Activate the newly created environment.
conda activate your-env-name-here
Once the environment is active, install onnxruntime, and needed dependencies.
conda install onnxruntime -c rocketce
conda install onnx -c conda-forge
conda install pyarrow -c rocketce
conda install libopenblas pytorch-cpu -c rocketce
pip install transformers==4.36.1
pip install optimum[onnxruntime]==1.16.2
pip install chardet
When using the conda install command with the -c argument, packages will attempt be installed from a specified channel. Packages installed via the rocketce channel will have MMA optimizations.
Project Setup
Navigate to a desired project directory and export the model to onnx format.
optimum-cli export onnx --model mosaicml/mpt-7b mpt-7b_onnx
Create a new python script with any text editor or IDE (vi, vim, nano, vscode, etc…) and paste the following code. (llm.py)
from transformers import AutoTokenizer
from optimum.onnxruntime import ORTModelForCausalLM
# Load model and tokenizer
model_id = "/home/user/mpt/mpt-onnx-32/mpt-7b_onnx"
tokenizer = AutoTokenizer.from_pretrained(model_id, padding_side="left")
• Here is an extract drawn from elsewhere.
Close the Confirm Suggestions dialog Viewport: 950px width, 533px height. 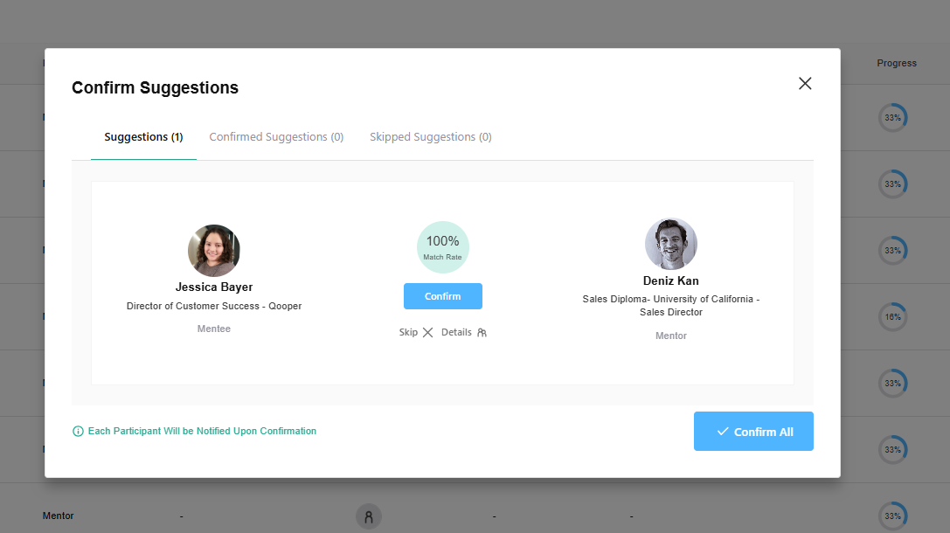[805, 83]
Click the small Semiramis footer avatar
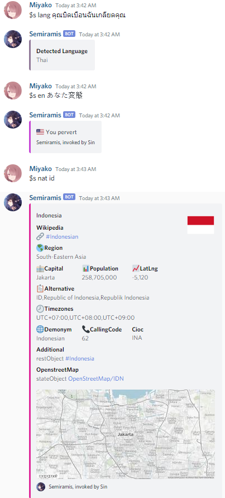This screenshot has width=225, height=498. pos(41,487)
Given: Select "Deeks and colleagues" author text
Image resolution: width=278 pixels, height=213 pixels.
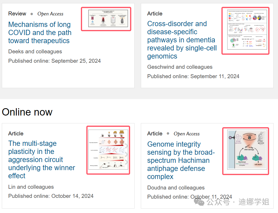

tokenizer.pad_token = tokenizer.eos_token
model = ORTModelForCausalLM.from_pretrained(model_id, use_cache=True, use_merged=False, use_io_binding=False)
# Sample texts
#texts = ["The weather today will be"]
texts = ["The best football player in the world is ", "My next vacation is", "The Belgian national football team ", "Once there was a man ", "The weather today will be ", "The best football player in the world is ", "My next vacation is", "The Belgian national football team ", "When I was in school", " My first day of office", " I am scared of", "Life is a dream", "What is credit by exam?", "weather prediction for December","Once there was a man ", "The weather today will be ", "The best football player in the world is ", "My next vacation is", "The Belgian national football team ", "Once there was a man ", "The weather today will be ", "The best football player in the world is ", "My next vacation is", "The Belgian national football team ", "When I was in school", " My first day of office", " I am scared of", "Life is a dream", "What is credit by exam?", "weather prediction for December","Once there was a man ", "The weather today will be ", "The best football player in the world is ", "My next vacation is", "The Belgian national football team ", "Once there was a man ", "The weather today will be ", "The best football player in the world is ", "My next vacation is", "The Belgian national football team ", "When I was in school", " My first day of office", " I am scared of", "Life is a dream", "What is credit by exam?", "weather prediction for December","The Belgian national football team ", "Time just flies"]
# Tokenize input
inp = tokenizer(texts, padding=True, return_tensors='pt')
# Run model
res = model.generate(**inp, do_sample=True, max_new_tokens=50, temperature=0.7, top_k=40, top_p=0.95)
# Decode results
out = tokenizer.batch_decode(res, skip_special_tokens=True)
for text in out:
print("---------")
print(text)
Be sure to change the `model_id` path to the location of the downloaded model.
Execution
Once the script is complete, run the model and view the results.
python3 llm.py
Conclusion
The above sample script shows how to convert a LLM hugging face model into onnx format and run it on POWER10. Batch sizes can be changed by modifying “texts” list in the above python script.